■ Tasks to perform ■
1. In the 3D printer forum thread, what price is given for the Elegoo Neptune 4, and what does that price include?
2. Decide whether each statement agrees with the 3D printer forum thread, answering yes or no and quoting the deciding words: (a) The owner of the 7-year-old Ender 3 installed the self-leveling bed kit. (b) The Bambu P1S with AMS is described as quiet. (c) The Bambu P1S with AMS prints about 12 times faster than the Ender.
3. Write a continuation of the 3D printer forum thread, picking up after its final post.

■ Document section ■

I've literally just opened the box of an Elegoo Neptune 4 - £140 inc 1kg of filament, about to start building it now. It looks a fairly major engineering project just to get it built tbh, I can see this being an expensive way of getting really annoyed!
Blimey, if you can get a Bambu P1s for £329 then one of those!
Have had one for a year and it blows previous (relatively high end) printers away. I think it is good for a beginner, very plug and play with Bambu's slicer being approachable. Also fast, which helps for the big prints you are proposing!
I have a 7 year old Ender 3 sitting in the corner of the spare room. It took at a lot of tinkering and faffing to get it print reliably, then just when you thought you had it nailed it would fail massively. I bought a self levelling bed kit for it but never bothered to fit it. Although I did enjoy playing with it and it greatly improved my Fusion 360 skills.
I'm very tempted by either Bambu P1S or Centauri Carbon. Which would the hive mind recommend?
I started with an Ender 3 and it's been great for learning but the hobby was definitely the printer itself and getting over the frustration of getting it to work reliably. It's up for sale if a tinkerer wants it!
I jumped to a Bambu P1S with AMS and it's been absolutely brilliant. About 12 times faster to print than the Ender, and just works. It was expensive, it's not now though(!), it's quite large and it's not quiet. The hobby is now design and print.

■ Extracted data ■
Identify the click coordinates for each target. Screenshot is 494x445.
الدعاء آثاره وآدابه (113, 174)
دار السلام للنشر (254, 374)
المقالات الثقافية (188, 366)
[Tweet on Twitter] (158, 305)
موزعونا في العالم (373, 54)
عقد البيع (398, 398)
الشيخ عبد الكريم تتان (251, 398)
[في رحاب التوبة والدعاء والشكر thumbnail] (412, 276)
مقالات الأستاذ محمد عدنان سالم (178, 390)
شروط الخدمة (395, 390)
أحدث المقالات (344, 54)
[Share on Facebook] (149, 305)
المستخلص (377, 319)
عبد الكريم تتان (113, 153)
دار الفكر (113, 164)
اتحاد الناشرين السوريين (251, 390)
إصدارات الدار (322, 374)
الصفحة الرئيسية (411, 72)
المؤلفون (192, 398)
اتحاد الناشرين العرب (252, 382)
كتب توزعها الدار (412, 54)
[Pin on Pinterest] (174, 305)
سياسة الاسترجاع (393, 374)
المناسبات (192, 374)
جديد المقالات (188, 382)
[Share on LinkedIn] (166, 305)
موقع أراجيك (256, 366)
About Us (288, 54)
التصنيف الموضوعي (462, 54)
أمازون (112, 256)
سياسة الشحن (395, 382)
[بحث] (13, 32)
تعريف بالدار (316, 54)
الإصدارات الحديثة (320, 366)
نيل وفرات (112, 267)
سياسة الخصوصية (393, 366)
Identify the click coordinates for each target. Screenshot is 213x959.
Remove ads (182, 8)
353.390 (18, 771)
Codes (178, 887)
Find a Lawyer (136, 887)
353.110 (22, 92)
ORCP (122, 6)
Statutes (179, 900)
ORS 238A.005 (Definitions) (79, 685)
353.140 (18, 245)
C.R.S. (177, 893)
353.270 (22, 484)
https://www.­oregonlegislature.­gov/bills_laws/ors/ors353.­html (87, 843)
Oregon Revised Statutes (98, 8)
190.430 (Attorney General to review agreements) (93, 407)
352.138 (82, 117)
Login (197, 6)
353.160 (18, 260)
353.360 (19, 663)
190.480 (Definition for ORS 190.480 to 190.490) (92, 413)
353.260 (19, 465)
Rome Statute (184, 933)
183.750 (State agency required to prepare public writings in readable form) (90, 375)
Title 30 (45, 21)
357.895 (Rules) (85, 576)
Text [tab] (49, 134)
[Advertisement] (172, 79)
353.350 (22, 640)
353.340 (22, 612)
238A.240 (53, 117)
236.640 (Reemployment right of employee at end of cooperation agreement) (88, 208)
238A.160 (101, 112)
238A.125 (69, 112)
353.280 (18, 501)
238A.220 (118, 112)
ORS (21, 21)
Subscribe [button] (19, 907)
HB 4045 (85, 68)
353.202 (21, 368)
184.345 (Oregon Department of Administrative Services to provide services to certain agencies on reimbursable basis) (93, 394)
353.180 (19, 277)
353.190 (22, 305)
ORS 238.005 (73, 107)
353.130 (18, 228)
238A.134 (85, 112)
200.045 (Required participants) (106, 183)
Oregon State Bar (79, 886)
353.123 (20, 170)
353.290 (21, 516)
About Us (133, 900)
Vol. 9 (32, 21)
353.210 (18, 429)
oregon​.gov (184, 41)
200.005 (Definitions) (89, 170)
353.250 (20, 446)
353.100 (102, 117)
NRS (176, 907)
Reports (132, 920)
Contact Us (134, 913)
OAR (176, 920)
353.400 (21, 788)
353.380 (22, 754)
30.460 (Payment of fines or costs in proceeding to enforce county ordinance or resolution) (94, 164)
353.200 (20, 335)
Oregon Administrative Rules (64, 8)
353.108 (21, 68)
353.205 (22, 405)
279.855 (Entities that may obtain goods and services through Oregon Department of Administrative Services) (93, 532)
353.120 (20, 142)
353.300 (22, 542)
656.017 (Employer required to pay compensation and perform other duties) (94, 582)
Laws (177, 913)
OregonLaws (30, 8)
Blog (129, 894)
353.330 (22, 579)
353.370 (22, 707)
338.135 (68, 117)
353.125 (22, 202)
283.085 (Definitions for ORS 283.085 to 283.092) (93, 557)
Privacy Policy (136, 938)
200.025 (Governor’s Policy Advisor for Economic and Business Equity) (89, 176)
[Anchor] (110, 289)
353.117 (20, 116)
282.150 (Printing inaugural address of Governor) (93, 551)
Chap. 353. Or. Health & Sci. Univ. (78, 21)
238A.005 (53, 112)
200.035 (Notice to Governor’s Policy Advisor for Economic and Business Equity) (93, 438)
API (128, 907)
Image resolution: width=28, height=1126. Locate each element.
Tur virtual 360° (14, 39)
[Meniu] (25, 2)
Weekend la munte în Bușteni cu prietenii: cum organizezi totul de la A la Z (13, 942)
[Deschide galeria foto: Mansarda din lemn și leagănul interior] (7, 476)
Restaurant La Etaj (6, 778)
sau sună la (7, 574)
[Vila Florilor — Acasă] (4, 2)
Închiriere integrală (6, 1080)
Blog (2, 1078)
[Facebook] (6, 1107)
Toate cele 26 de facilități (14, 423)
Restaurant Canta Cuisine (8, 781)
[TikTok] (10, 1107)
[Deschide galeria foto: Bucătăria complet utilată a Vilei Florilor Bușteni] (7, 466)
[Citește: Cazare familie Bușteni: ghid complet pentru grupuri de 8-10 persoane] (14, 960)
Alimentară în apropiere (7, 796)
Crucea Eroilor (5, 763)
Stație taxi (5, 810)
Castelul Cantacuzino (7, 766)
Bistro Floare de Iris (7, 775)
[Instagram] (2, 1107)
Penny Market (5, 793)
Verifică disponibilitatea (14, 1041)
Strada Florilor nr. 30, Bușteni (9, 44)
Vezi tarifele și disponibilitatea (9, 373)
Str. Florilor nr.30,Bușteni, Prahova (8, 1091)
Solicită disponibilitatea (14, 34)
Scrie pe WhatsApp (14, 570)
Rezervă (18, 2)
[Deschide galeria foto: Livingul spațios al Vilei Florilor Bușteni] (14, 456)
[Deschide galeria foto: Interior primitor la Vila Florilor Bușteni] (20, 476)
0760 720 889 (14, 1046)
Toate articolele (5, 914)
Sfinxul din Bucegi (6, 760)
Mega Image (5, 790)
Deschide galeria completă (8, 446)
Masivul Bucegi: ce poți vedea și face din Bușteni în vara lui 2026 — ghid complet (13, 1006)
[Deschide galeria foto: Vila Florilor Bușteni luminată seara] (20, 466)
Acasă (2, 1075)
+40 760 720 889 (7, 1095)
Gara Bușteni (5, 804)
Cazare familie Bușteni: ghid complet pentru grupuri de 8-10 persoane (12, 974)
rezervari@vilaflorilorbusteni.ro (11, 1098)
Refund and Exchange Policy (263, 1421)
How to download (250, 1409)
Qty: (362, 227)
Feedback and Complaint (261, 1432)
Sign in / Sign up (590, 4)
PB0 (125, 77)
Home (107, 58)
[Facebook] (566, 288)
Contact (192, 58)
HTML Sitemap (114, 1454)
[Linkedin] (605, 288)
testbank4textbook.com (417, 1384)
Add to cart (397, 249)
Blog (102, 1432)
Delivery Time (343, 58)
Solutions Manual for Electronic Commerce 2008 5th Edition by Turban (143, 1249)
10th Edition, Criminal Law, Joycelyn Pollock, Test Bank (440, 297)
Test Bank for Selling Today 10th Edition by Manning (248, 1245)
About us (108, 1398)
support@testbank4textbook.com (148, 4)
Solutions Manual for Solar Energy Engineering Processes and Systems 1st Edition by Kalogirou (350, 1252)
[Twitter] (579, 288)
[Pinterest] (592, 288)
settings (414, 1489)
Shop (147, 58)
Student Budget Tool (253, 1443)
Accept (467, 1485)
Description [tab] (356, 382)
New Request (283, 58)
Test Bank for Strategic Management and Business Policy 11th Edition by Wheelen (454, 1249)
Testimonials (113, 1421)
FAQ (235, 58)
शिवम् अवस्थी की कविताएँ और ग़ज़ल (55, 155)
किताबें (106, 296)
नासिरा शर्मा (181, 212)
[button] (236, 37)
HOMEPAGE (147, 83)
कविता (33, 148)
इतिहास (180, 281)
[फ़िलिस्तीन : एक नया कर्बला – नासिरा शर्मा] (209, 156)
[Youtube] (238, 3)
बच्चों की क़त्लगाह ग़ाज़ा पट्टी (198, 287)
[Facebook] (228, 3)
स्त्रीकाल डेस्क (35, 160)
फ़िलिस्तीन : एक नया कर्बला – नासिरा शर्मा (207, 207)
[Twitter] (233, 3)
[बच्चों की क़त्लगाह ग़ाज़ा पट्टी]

■ Written answers ■
1. £140, including 1kg of filament.

2.
(a) No: "I bought a self levelling bed kit for it but never bothered to fit it."
(b) No: "it's quite large and it's not quiet."
(c) Yes: "About 12 times faster to print than the Ender"

3.
I then got an A1 Mini for small, quiet, fast prints and that is also amazing. And so so cheap at the moment.
For most people I'd recommend an A1 (full size). P1S with AMS is next step up and P2S is just out and brings some nice but not needed advantages for the enthusiasts.
Quick look - a football is 22cm diameter. I had no idea. Bambu A1 or P1S will print 256 x 256 x 256 so a bit of room to spare.
Makerworld is OK too. I made a model that was pretty niche but fairly well downloaded, boosted and voted. Just traded my points for a voucher, and got stuff worth £54 at RRP for £1.49 after using my £35 voucher!
Just under an hour from opening the box to starting to print, there's some parts left over which didn't get a mention in the set-up video so god knows how vital they'll prove to be.
It's also a lot bigger than I expected it to be which might necessitate a complete overhaul of the spare room.
17 minutes till my little plastic buddha is complete apparently...
Just under an hour from opening the box to starting to print, there's some parts left over which didn't get a mention in the set-up video so god knows how vital they'll prove to be.
That's not bad, when I got my Ender 3 it took several hours to get it built right. Everything had to be absolutely spot on, or the thing could not print remotely accurately.
Printed perfectly as far as I can tell - much to my surprise!
Awesome! Many thanks again!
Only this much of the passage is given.